SOURCE EXCERPT:
* begin *
Railway station in Tōkai, Aichi Prefecture, Japan

Ōtagawa Station (太田川駅, Ōtagawa-eki) is a junction railway station in the city of Tōkai, Aichi Prefecture, Japan, operated by Meitetsu.

==Lines==
Ōtagawa Station is served by the Meitetsu Tokoname Line, and is located 12.3 kilometers from the starting point of the line at . It is also a terminal station for the Meitetsu Kōwa Line and is 28.0 kilometers from the opposing terminal of the station at .

==Station layout==
The station has three elevated island platforms, 2 on the 2nd level, and the other on the 3rd level. The station has automated ticket machines, Manaca automated turnstiles and is staffed.

===Platforms===
- 2nd level

- 3rd level

Ōtagawa Station track diagram.
* end *
MATERIAL:
* begin *
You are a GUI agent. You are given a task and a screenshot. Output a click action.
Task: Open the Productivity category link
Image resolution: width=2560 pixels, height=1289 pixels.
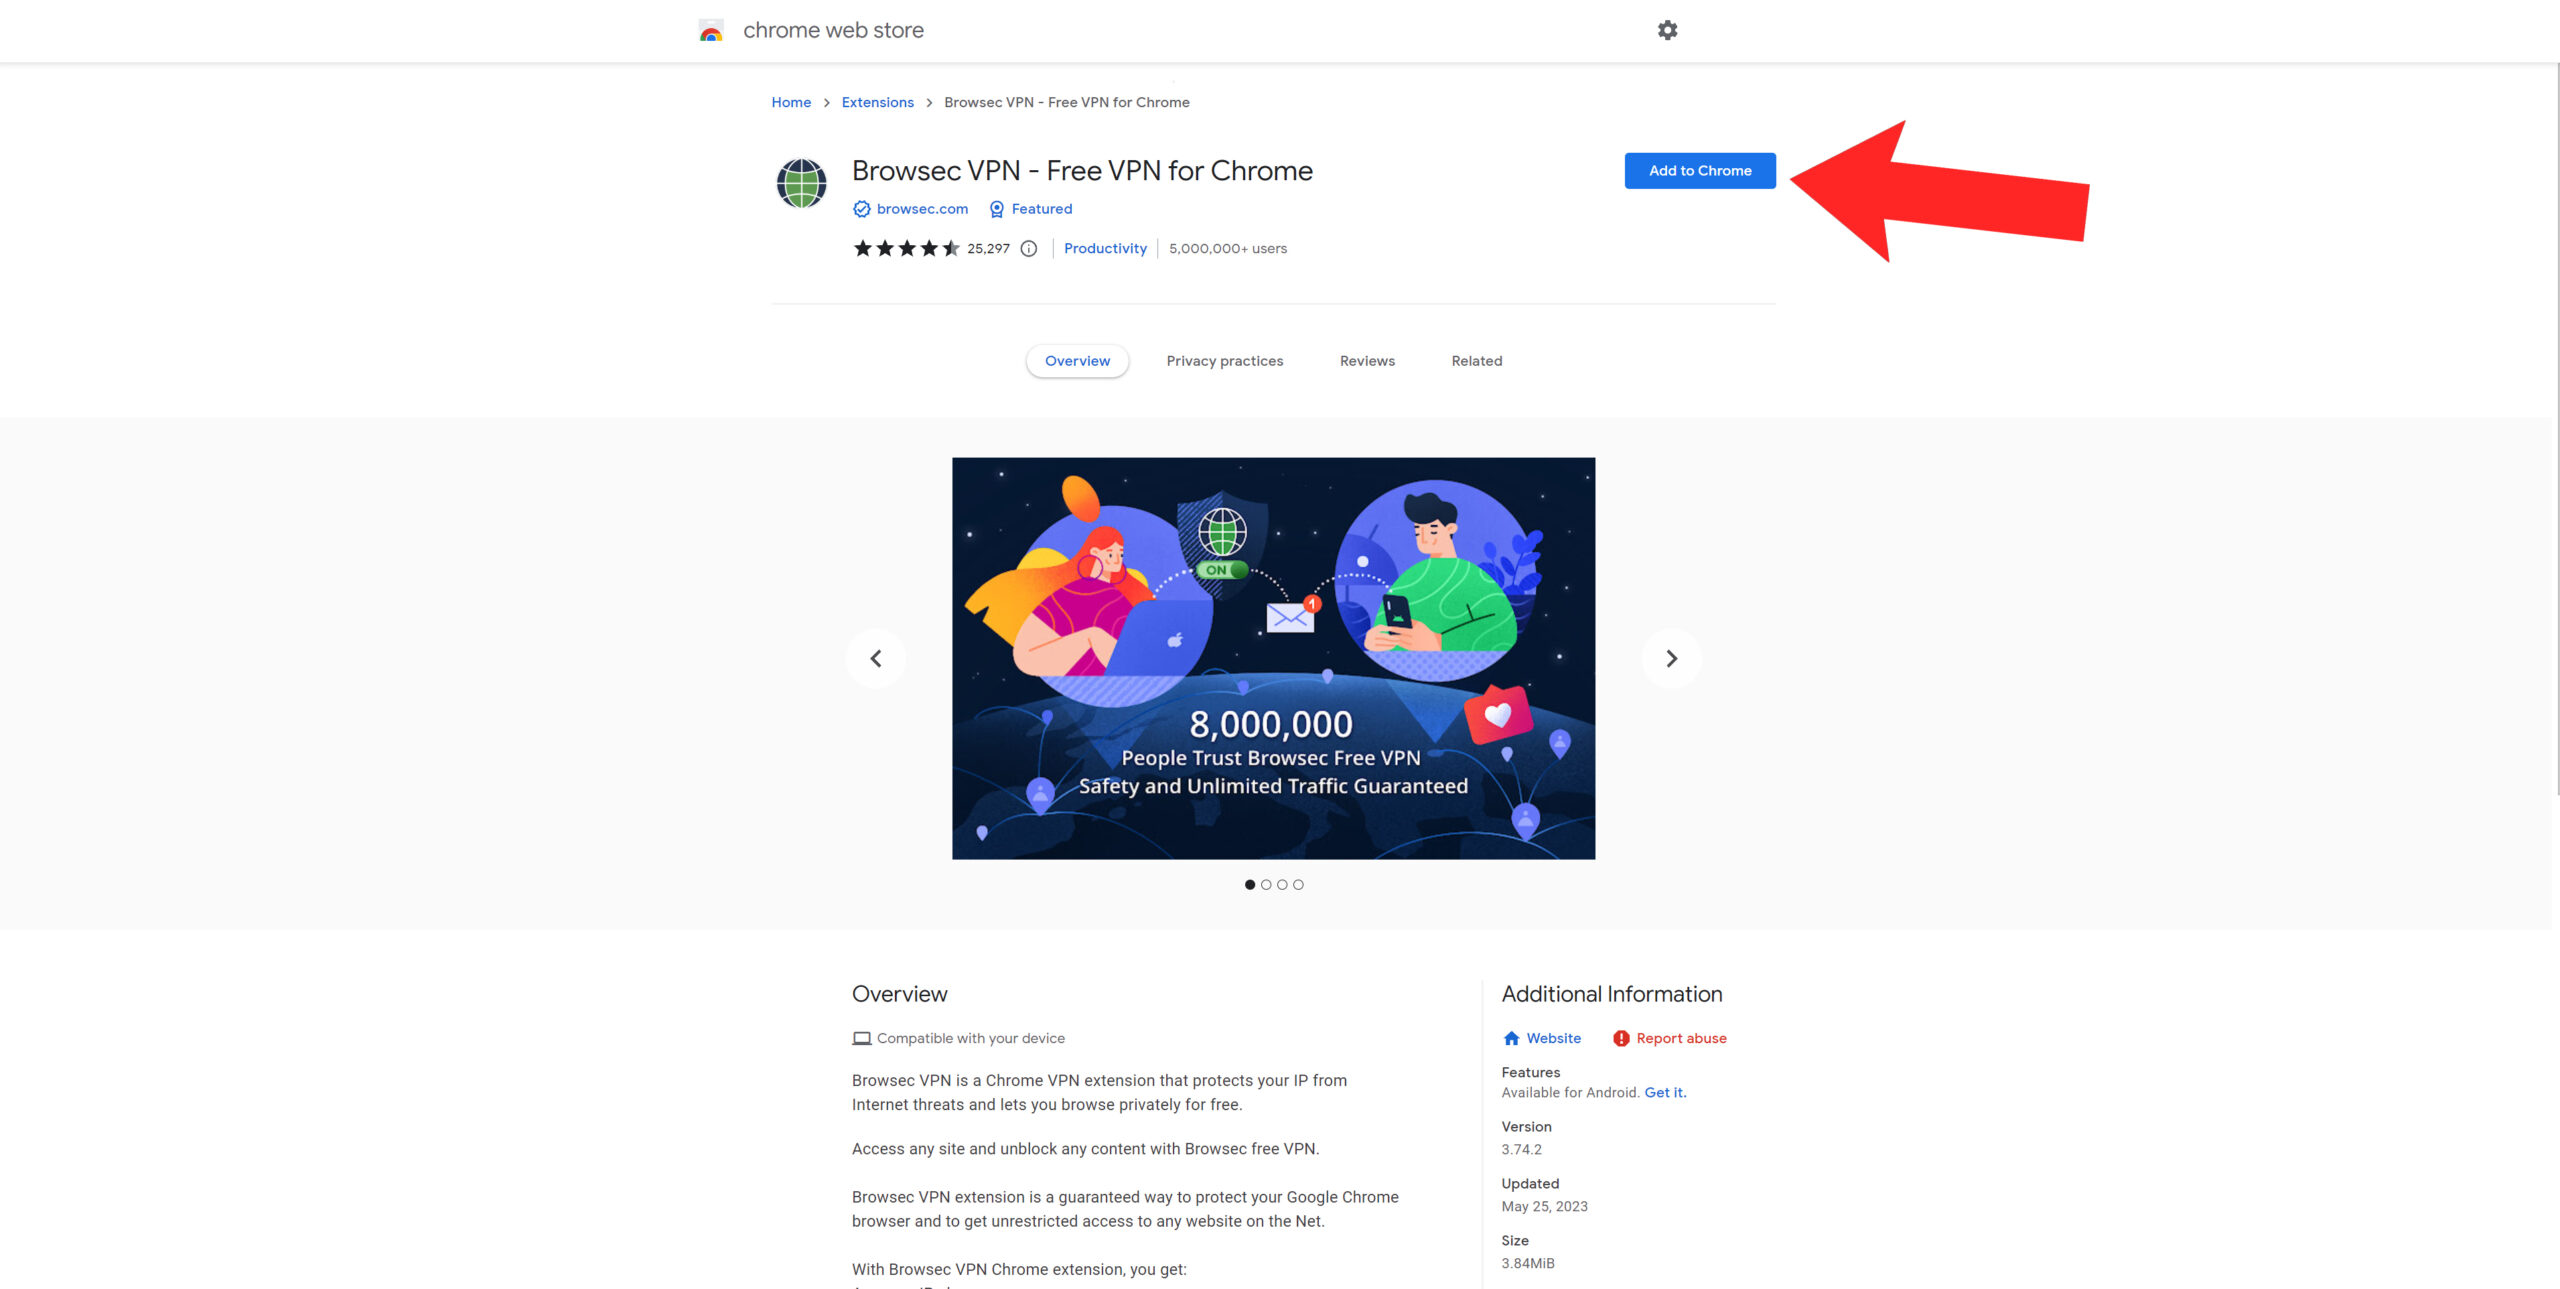tap(1105, 249)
* end *
TASKS TO PERFORM:
a) Print the stretch of the Ōtagawa Station excerpt from "Ōtagawa Station (太田川駅, Ōtagawa-eki)" through "and is staffed.".
b) Please turn the paragraph of the Ōtagawa Station excerpt that begins "The station has three elevated island platforms" into a short list that keeps its main facts.
The lines aren't needed here.

SOLUTIONS TO EACH TASK:
a)
Ōtagawa Station (太田川駅, Ōtagawa-eki) is a junction railway station in the city of Tōkai, Aichi Prefecture, Japan, operated by Meitetsu.

==Lines==
Ōtagawa Station is served by the Meitetsu Tokoname Line, and is located 12.3 kilometers from the starting point of the line at . It is also a terminal station for the Meitetsu Kōwa Line and is 28.0 kilometers from the opposing terminal of the station at .

==Station layout==
The station has three elevated island platforms, 2 on the 2nd level, and the other on the 3rd level. The station has automated ticket machines, Manaca automated turnstiles and is staffed.

b)
- Three elevated island platforms: two on the 2nd level, one on the 3rd level
- Automated ticket machines
- Manaca automated turnstiles
- Staffed